Her stomach cramped again as an eerie sense of death washed over her. He’d been watching her with Max and Caleb.
For a long time.
Probably since before the baby was born. The whole time she’d been pregnant....
Oh, Max, I need you! The cry tore from her heart and reverberated through every pore in her body.
Please! Be here! Remind me that I belong to you, not him. That you are real.
But she didn’t belong to him anymore.
She’d left him.
* * *
MAX PRACTICALLY BROKE the chair he’d been sitting in as he raced to grab his cell phone from the counter Sunday afternoon. Caleb was still at the shelter. They planned to keep him for the night because Max needed to be ready to leave the house on a second’s notice.
“Have you found her?” he asked, as soon as he saw Chantel’s number come up.
“No, Max.

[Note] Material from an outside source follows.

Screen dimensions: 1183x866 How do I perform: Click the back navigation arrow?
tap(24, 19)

And it’s not good news.”
His chest caved. “What?”
r /> “The house isn’t Smith’s, Max. The owner just got home. It’s a guy from LA who got divorced a couple of years ago and comes up here to use his metal detector on the beach. The business, Pepper, Inc., was a venture he and his wife started together. They spent their weekends up here in that little house experimenting with making different foods out of peppers. Pepper jelly, etcetera. The business went under before it took off because of the divorce.”

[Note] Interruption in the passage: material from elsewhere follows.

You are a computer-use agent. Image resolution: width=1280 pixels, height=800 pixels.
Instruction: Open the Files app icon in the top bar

“So we have nothing?” He’d spoken louder than he’d intended. And knocked his hand against the counter. Over and over. What was he going to do? How was he going to find Meri now?
“We have an APB out for her, Max. And they’re going to run his photo on the evening news. Hers, too, if you’ll allow it.”
He’d given a photo of Meri to Chantel, who’d given it to Wayne in the very beginning.
“Of course I’ll allow it,” he said. Meri needed all the help he could give her. And the evening news was an hour away. That gave him sixty minutes to call his folks and anyone else he could think of who would be traumatized to see the news on TV.
“In the meantime, we need you there, in case she shows up. Keep your phone charged. Your computer on. We don’t know how she might try to contact you.”
Or if she’d contact him. He could hear the doubt in Chantel’s voice.
“And I’ll be out with Bailey, canvasing every beach neighborhood we can find for any sign of a green car, or any other distinguishing characteristics. We’re checking on more of the homes purchased in the last four years and have others on that task, as well. We’re going to find her, Max. I promise you.”
“We don’t know for certain that she’s with him.” He had to put it out there. To remind everyone not to assume the worst. Not to write her off yet. “Meri’s resourceful and damned good at keeping herself safe.”
He wasn’t sure if the reminder was for her or for him. But he took it to heart.
And kept it there while he made some very difficult phone calls.
* * *
MEREDITH HAD TO get Steve to talk to her. Had to take him back to the boy who’d wet his bed. She had to be methodical. Cruel.